Of course, any discussion of the life of Elizabeth must take into account the role played by Robert Dudley, the Earl of Leicester, and Elizabeth's own true love. Leicester does not come off too well in Jenkins' telling, but that is as may be. The reason for bringing this up is to cite a passage from the book describing a great pageant Leicester put on for Elizabeth's visit to his castle Kenilworth in the July of 1575. Pageants displayed for the queen's entertainment were lavish beyond description, and Dudley being the favorite, had to outdo any pageant previously given. He succeeded. The part I wish to draw attention to was the famous display of Arion on the dolphins back. I quote from Ms. Jenkins:
"As the heat had returned after the rain, the queen went out in the cool of the early evening, and on her return from one expedition at twilight a water pageant greeted her as she rode onto the bridge. While strains of music sounded on the mere, the Lady of the Lake advanced on her floating island, scintillating with lights. A mermaid drew a tail eighteen feet long through the waves beside her, and perched on the back of a gigantic dolphin, Arion prepared to address the awe-inspiring figure whose horse was reined to a standstill above his head..." (218)

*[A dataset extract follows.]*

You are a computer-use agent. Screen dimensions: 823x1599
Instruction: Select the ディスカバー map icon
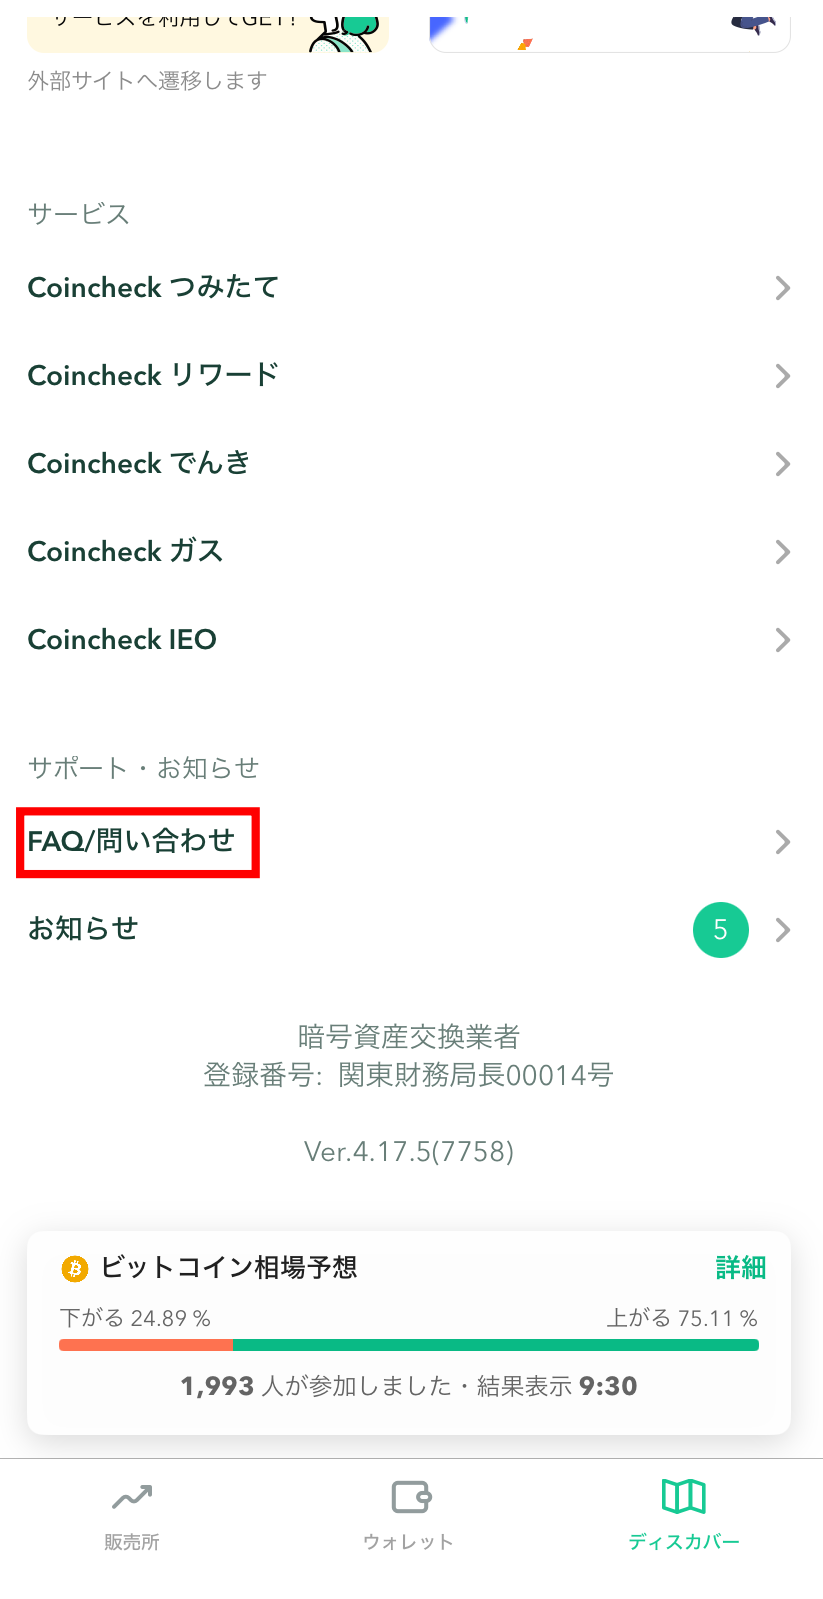[684, 1497]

This scene is famous for Shakespeare's reference to it (perhaps) in his much later career. Kenilworth is located just 12 miles northeast of Stratford. It is known the local populace "crowded in as spectators to watch Elizabeth as she passed in splendor..." (Schoenbaum, William Shakespeare a Compact Documentary Life). It is also a commonplace of Shakespeare criticism that Oberon's lines to Puck at 2.1.150 of A Midsummer Night's Dream may well be a memory of this occasion:
Thou rememberest
Since once I sat upon a promontory,
And heard a mermaid on a dolphin's back
Uttering such dulcet and harmonious breath
That the rude sea grew civil at her song
And certain stars shot madly from their spheres,
To hear the sea-maid's music.
The shooting stars are equated with the Kenilworth fireworks. Again, in Twelfth Night (1.2.15-17) the sea captain says of Sebastian:
Where, like Arion on the dolphin's back,
I saw him hold acquaintance with the waves
So long as I could see.
Young William would have been 11 in 1575, and his father would have been at his financial and social acme as alderman, before the darker days of financial difficulties. It is easy to imagine John and Will among the crowds craning to see their queen in her splendor and the remarkable devices presented by her favored courtier and intimate. It is just the sort of memory that might have stamped itself into his psyche to reappear later in his poetry.
Or is it? The Norton Shakespeare draws attention to the Elvetham pageant of 1591, based (I believe) on the article by Edith Rickert ("Political Propaganda and Satire in "A Midsummer Night's Dream," Modern Philology, Vol. 21, No. 1. (Aug., 1923), pp. 53-87). She tries to make a case for Shakespeare's use of the Elvetham events rather than a memory of the Kenilworth pageant. The validity of her arguments are an open question, but for me there is a further event at the Kenilworth pageant that seems to bring it much closer to A Midsummer Night's Dream than the Elvetham pamphlet. I continue quoting from Jenkins' book where I left off above:
"Some lines, indeed, he did bring out, but the occasion was too much for him; his memory failed, and pulling off his mask in exasperation, he shouted that 'he was none of Arion, not he, but honest Harry Goldingham.' The queen was in fits of laughter and said afterwards that this had been the best part of the show."
This sounds for all the world to me like Snug the joiner reassuring the ladies that he is, indeed, no ferocious lion that might affright them:
You, ladies, you, whose gentle hearts do fear
The smallest monstrous mouse that creeps on floor,
May now perchance both quake and tremble here,
When lion rough in wildest rage doth roar.
Then know that I, one Snug the joiner, am
A lion-fell, nor else no lion's dam;
For, if I should as lion come in strife
Into this place, 'twere pity on my life. (5.1.217-224)
It is the same play-within-a-play setting with the same good simplicity of heart overviewed by benevolent, bemused royalty. I think this, in addition to the dolphin and Arion, must have stuck deep in young Will's imagination as he developed his extraordinary abilities not only as a poet, but as one able to layer appearance and reality on stage.